Figure 1 - Sequence ladder of a genome
Source: http://en.wikipedia.org/wiki/DNA_sequencing

The advancement of computing has enabled genomics in many ways. For the pioneers of the field, genome sequencing alone was a laborious, time-consuming task that involved large amounts of toxic and radioactive chemicals. With the development of modern techniques and automated analysis, however, genomic specialists now depend on computers to quickly sequence and analyze genomes.

The growing computing power has opened the doors to vast sea of genomic information. Consider human genome, for example, which is said to contain all of a person’s hereditary information. The three billion base pairs of human genome correspond to about 755 megabytes of raw data. Before the introduction of computers, sequencing these three billion base pairs would have been an unthinkable task. However, thanks to newly developed sequencing methods and powerful computers, the Human Genome Project was able to complete the sequencing of a person’s genome in 2003. Still, sequencing was an arduous task, considering that it took eight years of combined effort of many universities and research centers around the world.

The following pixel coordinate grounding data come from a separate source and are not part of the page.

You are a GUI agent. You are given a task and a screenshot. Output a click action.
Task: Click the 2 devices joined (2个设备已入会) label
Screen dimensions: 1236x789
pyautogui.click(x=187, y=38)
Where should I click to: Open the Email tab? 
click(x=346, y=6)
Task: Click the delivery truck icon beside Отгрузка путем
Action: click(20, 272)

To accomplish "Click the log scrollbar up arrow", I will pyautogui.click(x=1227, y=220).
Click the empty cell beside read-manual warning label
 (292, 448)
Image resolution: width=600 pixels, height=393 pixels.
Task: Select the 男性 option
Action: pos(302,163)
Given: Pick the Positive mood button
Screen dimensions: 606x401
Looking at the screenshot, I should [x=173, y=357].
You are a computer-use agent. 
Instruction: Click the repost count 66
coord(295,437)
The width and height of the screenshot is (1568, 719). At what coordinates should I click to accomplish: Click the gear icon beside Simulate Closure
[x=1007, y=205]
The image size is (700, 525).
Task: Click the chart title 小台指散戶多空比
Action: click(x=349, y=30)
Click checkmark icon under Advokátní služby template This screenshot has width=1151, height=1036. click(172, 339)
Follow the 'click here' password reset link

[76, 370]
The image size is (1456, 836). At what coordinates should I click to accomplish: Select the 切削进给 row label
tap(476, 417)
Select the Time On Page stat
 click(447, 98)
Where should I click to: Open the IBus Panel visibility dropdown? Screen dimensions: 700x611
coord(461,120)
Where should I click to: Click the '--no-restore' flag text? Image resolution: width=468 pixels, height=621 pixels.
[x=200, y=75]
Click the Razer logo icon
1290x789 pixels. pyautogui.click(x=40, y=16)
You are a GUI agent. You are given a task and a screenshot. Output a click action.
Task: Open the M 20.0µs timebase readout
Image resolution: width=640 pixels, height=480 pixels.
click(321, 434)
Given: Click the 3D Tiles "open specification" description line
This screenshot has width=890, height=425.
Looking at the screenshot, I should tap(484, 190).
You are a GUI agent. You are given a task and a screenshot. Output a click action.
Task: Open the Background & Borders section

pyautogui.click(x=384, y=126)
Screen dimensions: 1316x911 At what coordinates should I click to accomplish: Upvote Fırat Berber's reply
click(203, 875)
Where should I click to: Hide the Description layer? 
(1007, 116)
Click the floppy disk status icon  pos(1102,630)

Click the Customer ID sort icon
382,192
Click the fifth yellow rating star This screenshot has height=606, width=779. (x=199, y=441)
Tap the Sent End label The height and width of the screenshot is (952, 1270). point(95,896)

Computing power continues to play an important role in the field of genomics. As of 2011, the time it takes to sequence a person’s genome has gone down to as short as two days, and its price as low as $1,000. As more and more of genomics moves to the private sector, there is plenty of incentive to sequence and analyze genomes faster and cheaper, and aside from establishing new methods to sequence genome, the most straightforward way to accomplish this is to have more powerful computers.

Growing Role of Software

Increasing computing power, however, is only one of the ways in which computing enabled genomics. Software has played just as big of a role, and many experts believe that its role will only grow larger in the future of genomics.

The field of bioinformatics involves computationally analyzing genomic data and is the field in which software is likely to play a key role in the future. Because sequencing and analyzing genome is such a computation-heavy task, establishing a centralized, traditional supercomputer that is powerful enough for genomics research is in the order of hundreds of thousands of dollars, if not in the millions. Due to this high cost, an increasing number of specialists are opting for distributed (cloud) infrastructures that are just as powerful yet cheaper. With the new distributed systems, however, the specialists face an entirely new set of challenges that involves software.

Experts of bioinformatics infrastructure point out that job queueing, data distribution, networking and logging are some of the most critical issues that they face in implementing distributed systems and predict that most of these problems will be resolved through software improvements1.